**Material for the task:**
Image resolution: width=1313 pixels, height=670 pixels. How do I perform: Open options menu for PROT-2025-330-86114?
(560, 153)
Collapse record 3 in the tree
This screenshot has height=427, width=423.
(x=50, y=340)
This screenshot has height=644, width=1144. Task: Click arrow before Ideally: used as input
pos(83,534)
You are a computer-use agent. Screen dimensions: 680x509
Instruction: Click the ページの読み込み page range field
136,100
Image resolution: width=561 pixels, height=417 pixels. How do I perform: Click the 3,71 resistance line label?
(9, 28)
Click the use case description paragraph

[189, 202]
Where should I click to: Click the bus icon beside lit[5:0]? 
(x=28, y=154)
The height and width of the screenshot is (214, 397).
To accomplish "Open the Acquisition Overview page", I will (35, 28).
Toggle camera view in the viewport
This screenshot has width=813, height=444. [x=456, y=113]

**Problem to solve:** What you return must be the entries, given again word for word.

**Answer box:**
Image resolution: width=1313 pixels, height=670 pixels. How do I perform: Open options menu for PROT-2025-330-86114?
(560, 153)
Collapse record 3 in the tree
This screenshot has height=427, width=423.
(x=50, y=340)
This screenshot has height=644, width=1144. Task: Click arrow before Ideally: used as input
pos(83,534)
You are a computer-use agent. Screen dimensions: 680x509
Instruction: Click the ページの読み込み page range field
136,100
Image resolution: width=561 pixels, height=417 pixels. How do I perform: Click the 3,71 resistance line label?
(9, 28)
Click the use case description paragraph

[189, 202]
Where should I click to: Click the bus icon beside lit[5:0]? 
(x=28, y=154)
The height and width of the screenshot is (214, 397).
To accomplish "Open the Acquisition Overview page", I will (35, 28).
Toggle camera view in the viewport
This screenshot has width=813, height=444. [x=456, y=113]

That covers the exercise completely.